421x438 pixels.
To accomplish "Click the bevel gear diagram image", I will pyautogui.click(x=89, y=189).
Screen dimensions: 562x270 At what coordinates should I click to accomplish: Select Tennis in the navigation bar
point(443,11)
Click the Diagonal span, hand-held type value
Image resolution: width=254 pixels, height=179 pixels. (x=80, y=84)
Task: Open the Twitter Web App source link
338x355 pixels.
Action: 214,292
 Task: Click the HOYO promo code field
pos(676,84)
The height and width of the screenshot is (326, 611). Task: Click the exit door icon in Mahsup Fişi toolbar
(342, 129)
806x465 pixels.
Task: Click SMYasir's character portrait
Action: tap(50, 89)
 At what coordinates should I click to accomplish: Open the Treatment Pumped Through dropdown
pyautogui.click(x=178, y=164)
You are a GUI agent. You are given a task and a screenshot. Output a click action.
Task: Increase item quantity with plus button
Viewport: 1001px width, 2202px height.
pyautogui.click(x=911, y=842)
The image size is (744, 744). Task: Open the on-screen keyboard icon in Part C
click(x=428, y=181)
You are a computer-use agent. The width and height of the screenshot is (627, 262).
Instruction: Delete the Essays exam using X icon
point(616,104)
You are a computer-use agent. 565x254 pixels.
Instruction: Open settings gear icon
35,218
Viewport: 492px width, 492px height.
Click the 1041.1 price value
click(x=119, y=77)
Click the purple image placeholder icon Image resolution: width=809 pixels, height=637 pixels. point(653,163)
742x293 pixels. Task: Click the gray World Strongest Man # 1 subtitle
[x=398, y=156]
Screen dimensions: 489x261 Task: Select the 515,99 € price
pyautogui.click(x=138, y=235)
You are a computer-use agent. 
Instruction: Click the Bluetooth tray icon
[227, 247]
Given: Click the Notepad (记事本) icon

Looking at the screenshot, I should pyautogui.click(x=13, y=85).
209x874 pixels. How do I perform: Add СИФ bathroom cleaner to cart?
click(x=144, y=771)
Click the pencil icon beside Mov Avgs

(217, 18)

━━━━━━━━

- What is being asked: Produce an exact repeat of the lines from the one containing "Click the purple" through the last line of the data, and nothing more.

- Answer section:
Click the purple image placeholder icon Image resolution: width=809 pixels, height=637 pixels. point(653,163)
742x293 pixels. Task: Click the gray World Strongest Man # 1 subtitle
[x=398, y=156]
Screen dimensions: 489x261 Task: Select the 515,99 € price
pyautogui.click(x=138, y=235)
You are a computer-use agent. 
Instruction: Click the Bluetooth tray icon
[227, 247]
Given: Click the Notepad (记事本) icon

Looking at the screenshot, I should pyautogui.click(x=13, y=85).
209x874 pixels. How do I perform: Add СИФ bathroom cleaner to cart?
click(x=144, y=771)
Click the pencil icon beside Mov Avgs

(217, 18)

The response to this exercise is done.